_Extracted records_:
##########

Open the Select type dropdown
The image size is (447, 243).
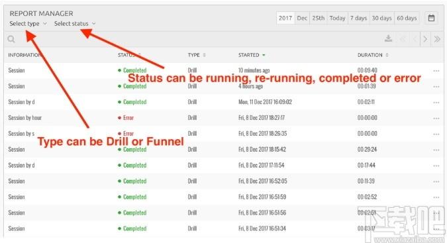pyautogui.click(x=28, y=24)
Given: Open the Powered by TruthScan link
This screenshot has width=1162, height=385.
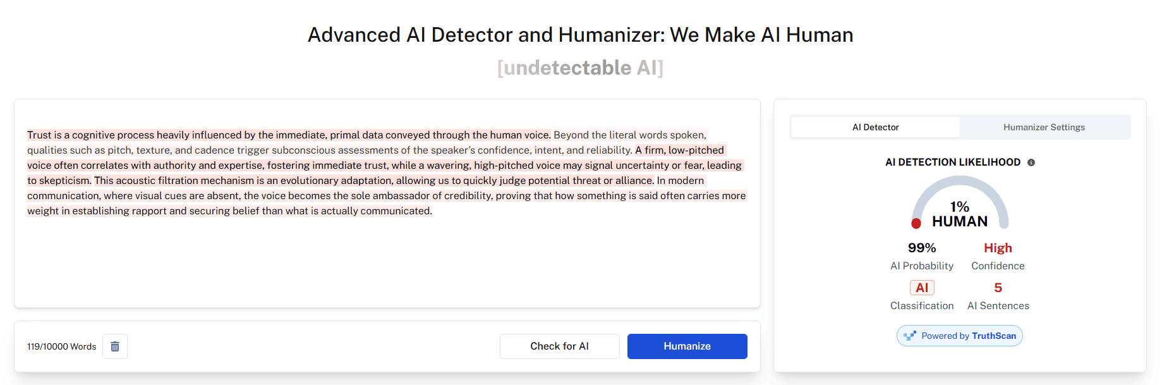Looking at the screenshot, I should tap(968, 336).
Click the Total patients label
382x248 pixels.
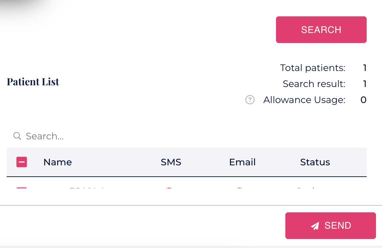coord(313,68)
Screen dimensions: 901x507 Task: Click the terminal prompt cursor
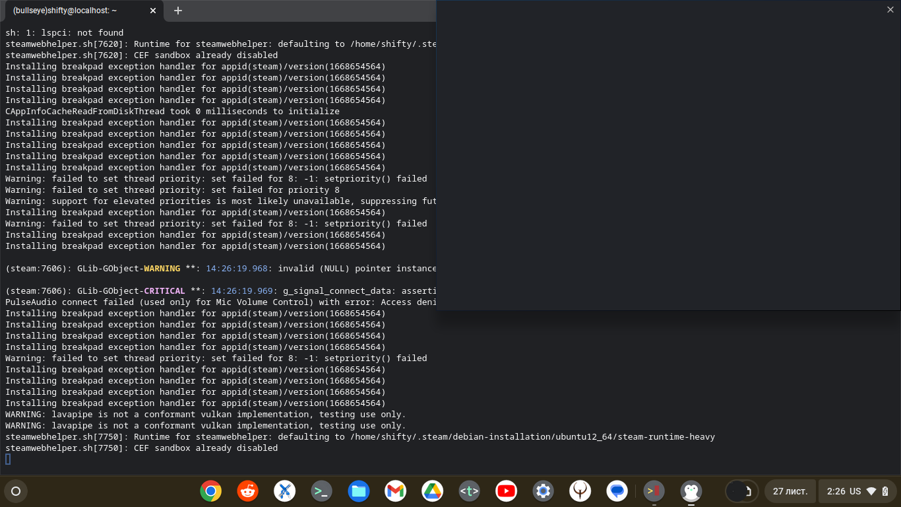7,459
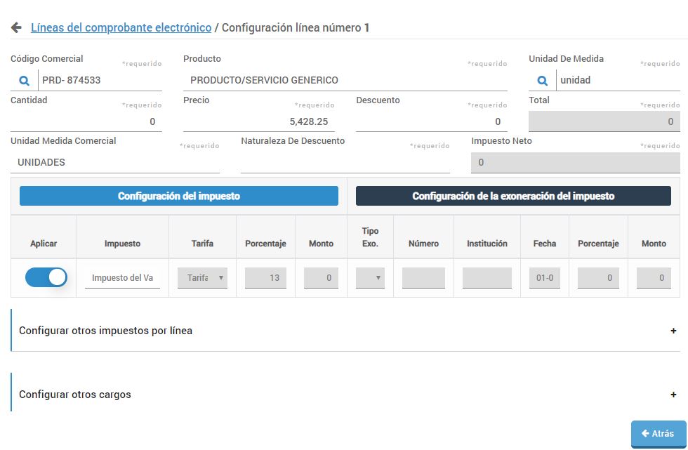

##########

_Directions_: Pictures stay out; everything else in the entries is copied exactly.

_Solution below_:
Open the Select type dropdown
The image size is (447, 243).
pyautogui.click(x=28, y=24)
Given: Open the Powered by TruthScan link
This screenshot has width=1162, height=385.
Looking at the screenshot, I should tap(968, 336).
Click the Total patients label
382x248 pixels.
coord(313,68)
Screen dimensions: 901x507 Task: Click the terminal prompt cursor
7,459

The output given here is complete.